JAKARTA - Kementerian Kesehatan (Kemenkes) membantah Rancangan Undang-Undang Kesehatan mengakibatkan degradasi pada kualitas kerja dokter dan tenaga kesehatan, dalam hal aturan surat tanda registrasi (STR) yang bisa berlaku seumur hidup.
Direktur Jenderal Tenaga Kesehatan Kemenkes Arianti Anaya menegaskan, kualitas mereka akan tetap terjaga karena para nakes tetap wajib memenuhi kompetensi berkala yang melalui sistem pemenuhan kompetensi berkala ketika memperpanjang surat izin praktek (SIP).
Arianti menuturkan, syarat kompetensi akan melekat dalam SIP melalui pemenuhan satuan kredit poin (SKP) seperti yang berlaku saat ini sehingga kualitas dokter dan nakes akan tetap terjaga.
“Jadi, tidak benar isu yang beredar jika STR seumur hidup akan menyuburkan praktek dokter dukun atau dokter tremor atau dokter abal-abal karena mereka tetap diwajibkan mendapatkan sertifikat kompetensi melalui pemenuhan SKP seperti praktek yang terjadi saat ini. Kualitas mereka tetap terjaga.
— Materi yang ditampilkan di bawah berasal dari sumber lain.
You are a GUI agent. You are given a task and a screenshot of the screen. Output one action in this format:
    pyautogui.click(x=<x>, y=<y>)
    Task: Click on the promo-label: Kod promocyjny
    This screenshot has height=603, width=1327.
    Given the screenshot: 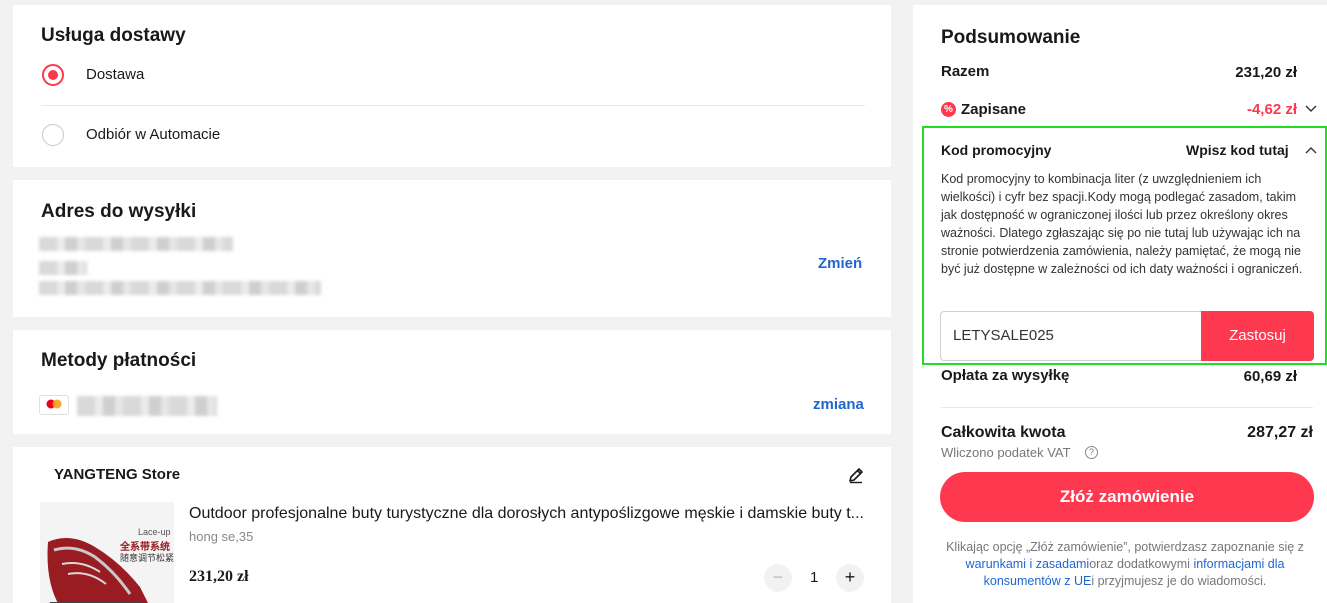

Bedanya sertifikat kompetensi nantinya akan melekat dalam perpanjangan SIP yang berlaku setiap 5 tahun,” kata Arianti dalam keterangannya, Minggu, 2 April.
Arianti menjelaskan, saat ini dokter dan tenaga kesehatan wajib mengurus perpanjangan STR dan SIP setiap 5 tahun sekali melalui banyak tahapan birokrasi, validasi, dan rekomendasi sehingga banyak dokter dan tenaga kesehatan merasa terbebani termasuk dengan biaya-biaya yang timbul.
Sementara, pemerintah ingin menyederhanakan proses tersebut menjadi lebih mudah dalam RUU Kesehatan.
“Jadi nanti yang diperpanjang cukup SIP saja. Tujuan dari penyederhanaan perizinan ini adalah agar dokter dan tenaga kesehatan tidak banyak dibebani sehingga mereka bisa tenang menjalankan tugas mulia mereka,” ungkap dia.
Berkaitan dengan itu, Arianti mengaku Kementerian Kesehatan mengusulkan dalam RUU nanti agar pemenuhan kompetensi atau pemenuhan kecukupan SKP merupakan dasar dari pemberian SIP dan tidak lagi diperlukan surat rekomendasi dari organisasi profesi seperti sekarang ini.
Untuk memenuhi kecukupan SKP, dokter dan tenaga kesehatan harus mengumpulkan SKP dalam jumlah tertentu yang dimasukan ke dalam sebuah sistem informasi yang dikontrol oleh pemerintah pusat.
Izin praktik baru diterbitkan oleh pemerintah daerah, baik Dinkes atau pelayanan terpadu satu pintu (PTSP) jika dokter dan tenaga kesehatan telah memenuhi kecukupan jumlah SKP tertentu di dalam SI tersebut.
Sejumlah ahli serta organisasi profesi kesehatan mengkritik sejumlah aturan yang diubah dalam Rancangan Undang-Undang (RUU) Omnibus Law Kesehatan. Ketua Ikatan Ahli Kesehatan Masyarakat Indonesia (IAKMI) Ede Surya Darmawan menyoroti rencana mengubah masa berlaku surat tanda registrasi (STR) tenaga kesehatan dari jangka waktu 5 tahun menjadi tanpa jangka waktu.
Ede menyarankan, beleid pasal yang mengatur hal ini harus dikaji lebih dalam. Sebab, sejumlah organisasi profesi mengkhawatirkan adanya penurunan tingkat profesionalitas tenaga kesehatan karena STR yang tidak perlu diperpanjang.
BACA JUGA:
"Para tenaga kesehatan berpotensi tidak akan mau lagi mengikuti pertemuan ilmiah, riset, maupun pengabdian masyarakat yang selama ini berjalan, padahal dinamika perubahan dan perkembangan ilmu pengetahun Kesehatan masyarakat berkembang cepat," ucap Ede.